« Ni filet, ni casier, ni traces d’hydrocarbures » : les recherches suspendues après la disparition en mer d’un ligneur d’Audierne
Face à cette situation, le Cross Corsen a immédiatement diffusé un message d’urgence et déployé un dispositif aéromaritime conséquent. Dès les premières heures, deux hélicoptères de la Marine nationale, un Dauphin et un H160 basés à Lanvéoc, ont été engagés pour ratisser la zone. En mer, plusieurs embarcations de la Société nationale de sauvetage en mer (SNSM), issues des stations de l’île de Sein, d’Audierne et de Douarnenez, ont également été mobilisées pour participer aux recherches.
Au fil de la nuit, le dispositif a été renforcé. Un avion Falcon 50 de patrouille maritime, basé à Lann-Bihoué, a pris le relais dans les airs, afin d’élargir la zone de surveillance.
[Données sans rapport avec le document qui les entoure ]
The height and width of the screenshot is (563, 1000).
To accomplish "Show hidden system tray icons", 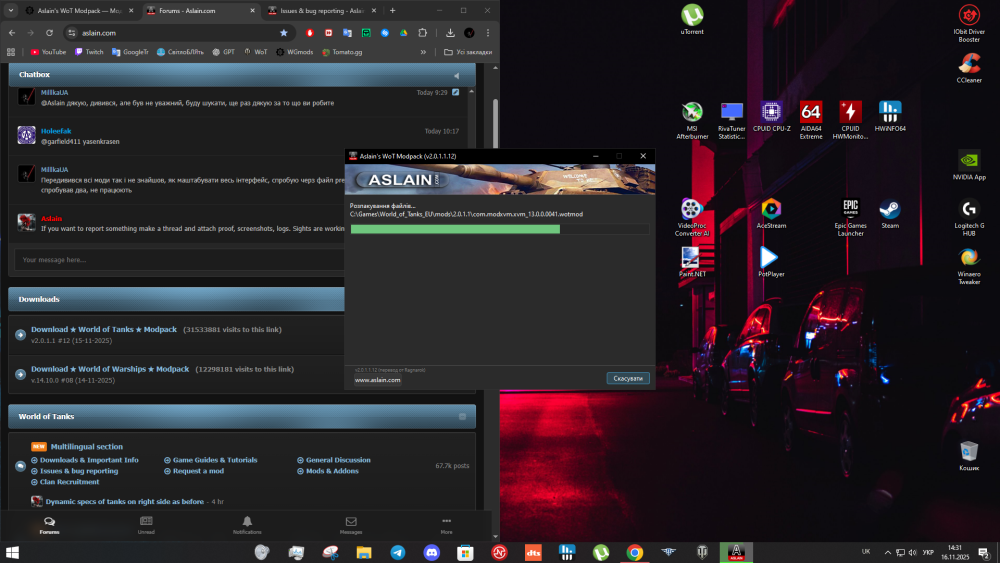I will 887,552.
Le chasseur de mines tripartite Aigle, basé à Brest, a été dérouté sur zone pour appuyer les recherches en mer. Un hélicoptère Dragon 56 de la Sécurité civile est également venu compléter les moyens engagés.
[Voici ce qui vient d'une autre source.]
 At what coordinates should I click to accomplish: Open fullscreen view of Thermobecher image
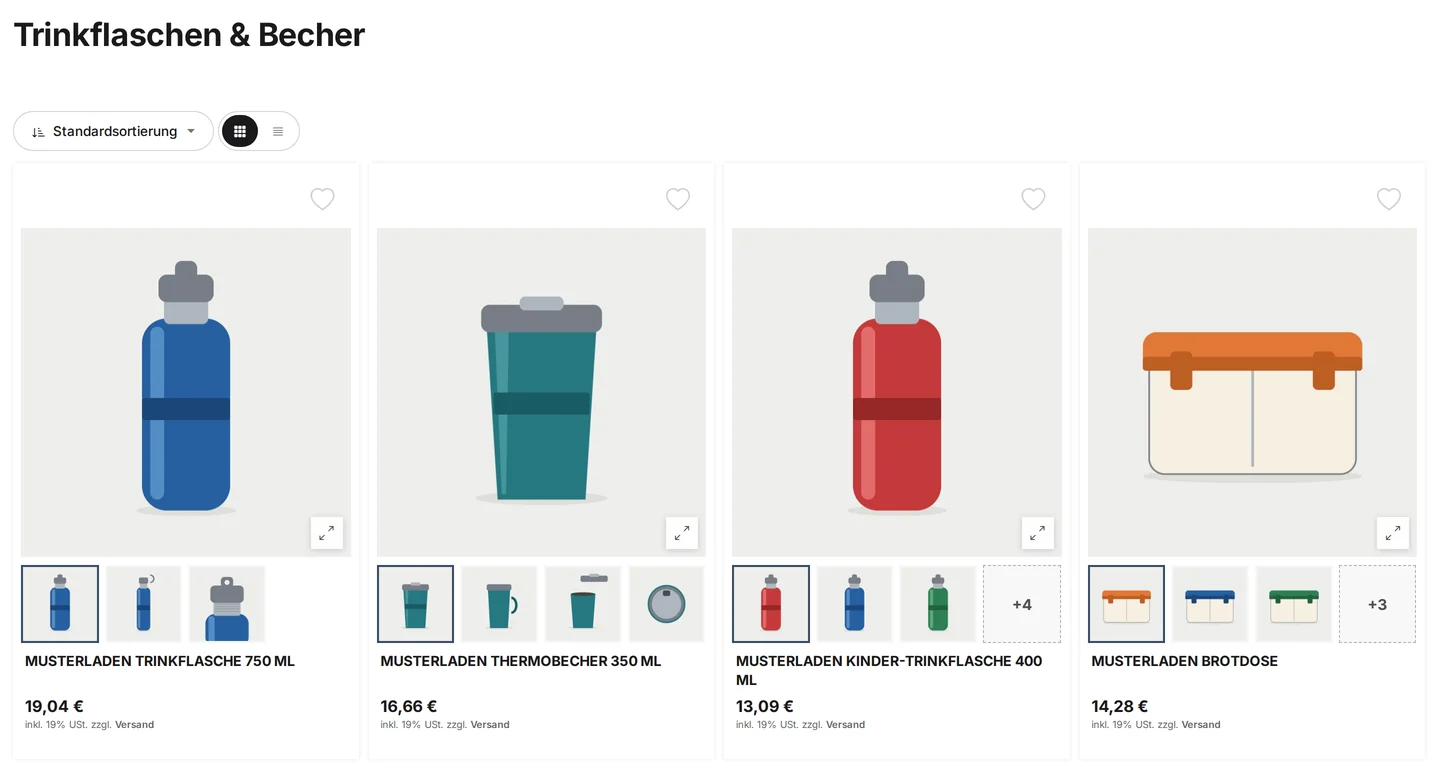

Une large zone investiguée
« Faute d’éléments nouveaux », le préfet maritime de l’Atlantique a décidé de suspendre les recherches par moyens dirigés à 21 h 30, ce jeudi.
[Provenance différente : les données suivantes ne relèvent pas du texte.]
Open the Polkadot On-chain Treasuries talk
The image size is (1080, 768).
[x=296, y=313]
En revanche, aucun moyen nautique n’est présent sur zone. « Nous n’avons repéré aucun signe qui permette de retrouver le bateau et le marin : ni casier, ni filet, ni traces d’hydrocarbures », indiquaient, ce jeudi soir, les stations SNSM d’Audierne et de Douarnenez, qui ont successivement investigué une large zone, de la pointe du Raz jusqu’au phare d’Ar Men et tout autour de l’île de Sein, de mercredi soir à jeudi après-midi.
« C’est un bon marin, un gars bien. Tant qu’on n’a pas retrouvé le bateau, on ne peut rien dire. Il suffit d’un malaise, d’un pied qui bute, qui se coince… », soufflaient, inquiets, des pêcheurs rencontrés sur les pontons d’Audierne, ce jeudi après-midi.